Rates drive MISC results

MISC has reported a 52% year-on-year increase in net profit on the back of stronger tanker freight rates.

The Malaysian shipowner saw net income jump to MYR 511.8m ($158.7m) compared to the MYR 336.7m achieved twelve months earlier.

Revenue for the three month period contracted 3.7% to MYR 2.3bn, while costs declined 15% year-on-year to MYR 1.57bn.

MISC’s energy-related business, which includes LNG, petroleum and chemical shipping, reported an operating profit of MYR 450m.

It attributed the improved performance to improved freight rates and higher volumes of lightering activities at its petroleum business.

However, revenue at its chemical shipping arm was lower due to the disposal of two ships during the quarter.

Its other business segment, which covers offshore, heavy engineering and tank terminal business, operating profit was MYR 58.9m.
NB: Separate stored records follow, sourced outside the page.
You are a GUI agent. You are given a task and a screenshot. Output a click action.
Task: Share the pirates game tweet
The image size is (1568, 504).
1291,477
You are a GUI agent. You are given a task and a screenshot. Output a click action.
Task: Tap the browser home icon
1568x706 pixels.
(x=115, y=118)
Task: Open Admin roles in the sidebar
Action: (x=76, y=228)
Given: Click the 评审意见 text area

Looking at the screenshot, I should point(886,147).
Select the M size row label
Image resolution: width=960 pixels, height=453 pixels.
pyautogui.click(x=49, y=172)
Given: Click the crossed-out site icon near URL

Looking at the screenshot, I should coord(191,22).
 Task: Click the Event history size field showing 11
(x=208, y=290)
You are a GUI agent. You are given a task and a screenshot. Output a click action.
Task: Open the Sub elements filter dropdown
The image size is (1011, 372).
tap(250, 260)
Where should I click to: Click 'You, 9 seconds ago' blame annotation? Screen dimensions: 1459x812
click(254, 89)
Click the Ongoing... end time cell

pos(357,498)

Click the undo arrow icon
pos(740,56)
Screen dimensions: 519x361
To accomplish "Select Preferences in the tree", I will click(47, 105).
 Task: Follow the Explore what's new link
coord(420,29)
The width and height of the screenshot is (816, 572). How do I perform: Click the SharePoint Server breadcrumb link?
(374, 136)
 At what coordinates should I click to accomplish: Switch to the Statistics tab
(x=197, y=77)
Looking ahead, the shipowner said the chemical and petrochemical shipping prospects remain challenging amidst an oversupply of tonnage.

“However, long-term contracts in LNG and our offshore business continue to provide stability to the group,” it said.

MISC owns 27 LNG carriers, 22 chemical carriers and 74 tankers including those operated under the banner of subsidiary AET.

The company also has two DP-rated 120,000-dwt shuttle tankers on order at Samsung Heavy Industries for delivery in 2014 and 2015.